The truth is that bullying does happen among adults.  There are plenty of adults in this world that use their perceived positions of privilege to degrade, harass, and abuse other adults.  The saddest thing about adult bullying, is that most of the time it is acceptable. “Body Bullying” is one of the most acceptable forms of adult harassment.  What is “Body Bullying”? It is when one person uses words, gestures, or even physical contact to harass another person in regards to their physical appearance or abilities.  It’s actually a pretty simple concept to understand: you have a body, I don’t approve of it, so I’m going to harass you about it because I feel that I’m better than you and I have the right to do so.  
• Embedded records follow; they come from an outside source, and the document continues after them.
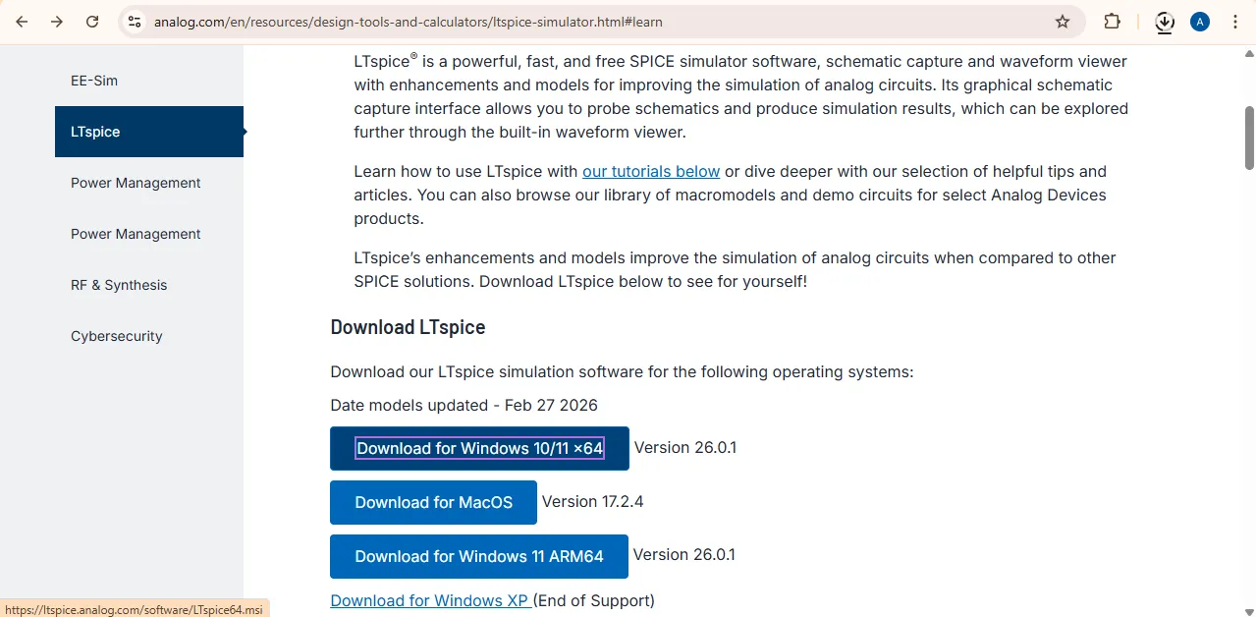
Task: Open the Extensions puzzle icon
Action: point(1113,22)
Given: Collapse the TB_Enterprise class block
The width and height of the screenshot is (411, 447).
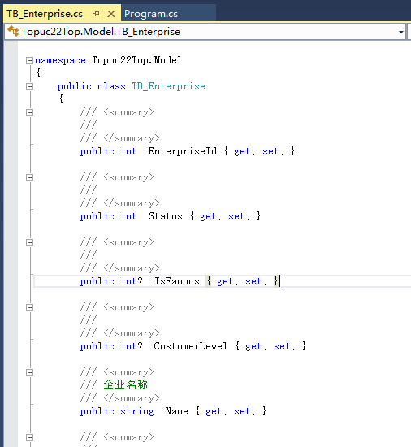Looking at the screenshot, I should [29, 86].
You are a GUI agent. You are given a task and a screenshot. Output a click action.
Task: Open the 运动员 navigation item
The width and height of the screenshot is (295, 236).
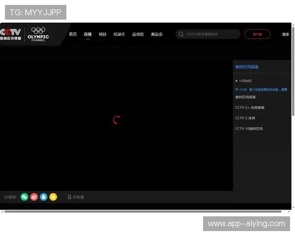click(x=138, y=34)
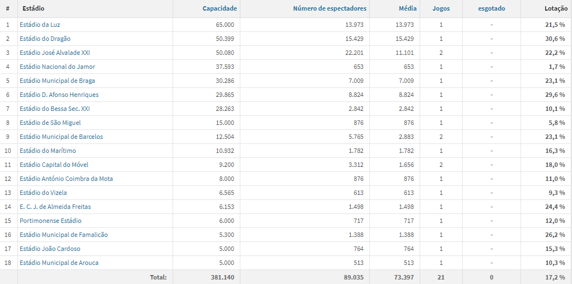Viewport: 572px width, 284px height.
Task: Open Estádio Municipal de Barcelos link
Action: [61, 137]
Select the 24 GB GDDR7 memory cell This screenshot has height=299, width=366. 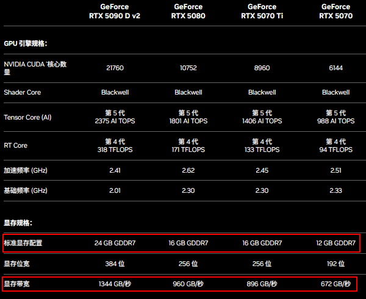pos(115,243)
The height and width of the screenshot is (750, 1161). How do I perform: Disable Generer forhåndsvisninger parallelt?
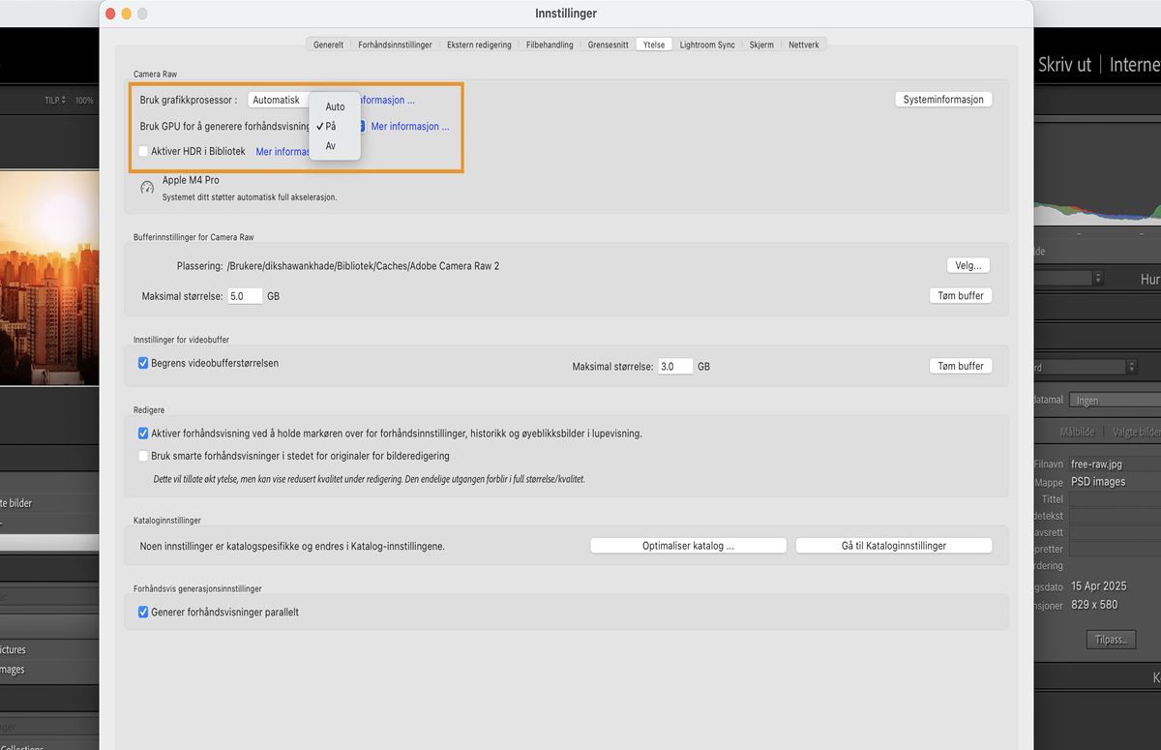coord(143,612)
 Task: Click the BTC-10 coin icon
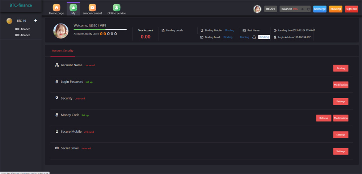pos(9,21)
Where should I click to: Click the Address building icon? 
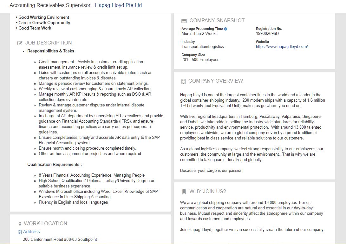point(20,232)
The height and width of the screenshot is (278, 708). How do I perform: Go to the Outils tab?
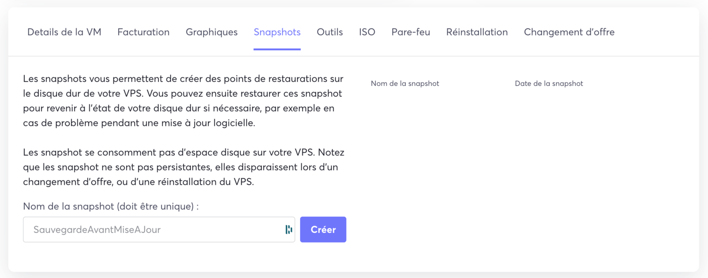coord(330,32)
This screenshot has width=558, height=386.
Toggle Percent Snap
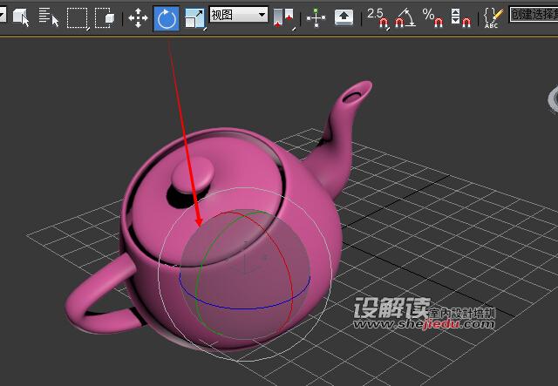coord(432,17)
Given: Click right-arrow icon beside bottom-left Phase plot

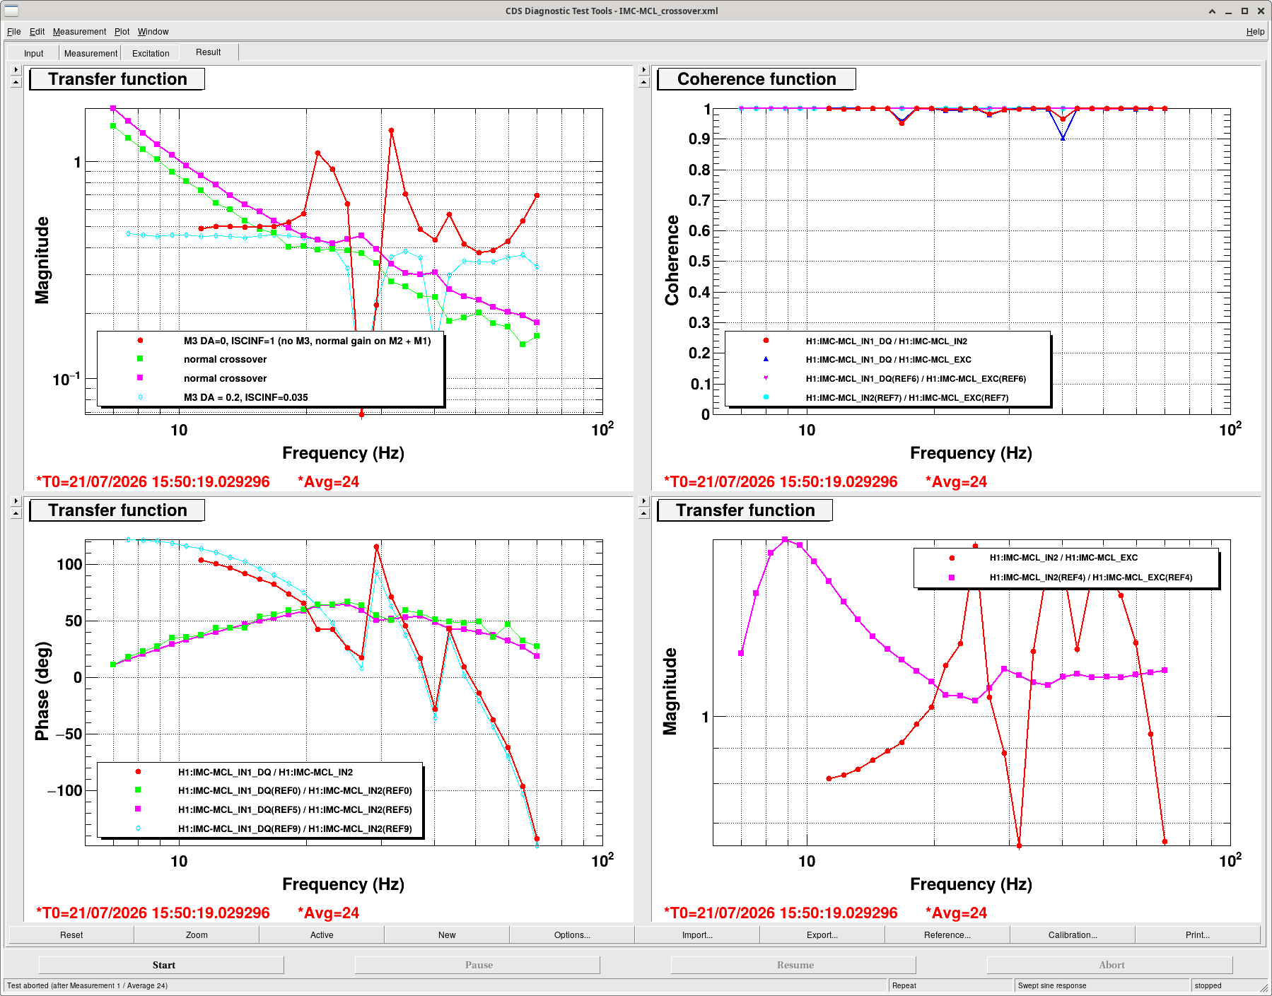Looking at the screenshot, I should click(16, 501).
Now, I already know that some people may feel like this is going way to far with the “bullying” issue we have in our society, but I completely disagree. Whenever we allow, condone, or approve the mistreatment of any person or group of people, simply because of their appearance or abilities we hindering our social evolution.  In the same way that entire races and cultures of people have been harassed for their skin color, and international attention had to be directed towards the issue, we must take any forms of “Body Bullying” with the same seriousness.  Every single person in this world deserves to exist within their own body and skin and not be harassed for how they look.

In our society it is highly frowned upon to make fun of those with mental, developmental, or physical handicaps.  However, it is perfectly acceptable and even popular to make fun of a person’s weight, height, size, shape, body build, etc.  I believe that this is because most people believe that a person can change most of their physical appearance if they wanted to.  Therefore, if a person has a physical appearance that does not meet the “social standard of beauty” than he or she must not care about himself or herself.  Here are some common thoughts that are part of the “Body Bully” mindset:

1. If you are “overweight” than you are lazy, unhealthy, and don’t care about your body.  You need to eat less and work out more so that you can look like the rest of “us”.

2. If you are short, you are unfortunate to not be as tall as the rest of “us”.  We find you to be “cute” or “funny” but definitely not handsome or beautiful. You should dress to look taller and more assertive.  We really don’t take you seriously as an adult and find it perfectly okay to disrespect you as a man or woman. We doubt your strength and physical ability.

3. If you don’t have an athletic, model, or perfect physique then we don’t find you to be attractive or sexy.  We assume that you don’t have confidence or self esteem. If you do, then we don’t understand why.  We don’t approve of you wearing any clothing that displays your “unacceptable” body shape and we advise that you cover it up until you look like “us”.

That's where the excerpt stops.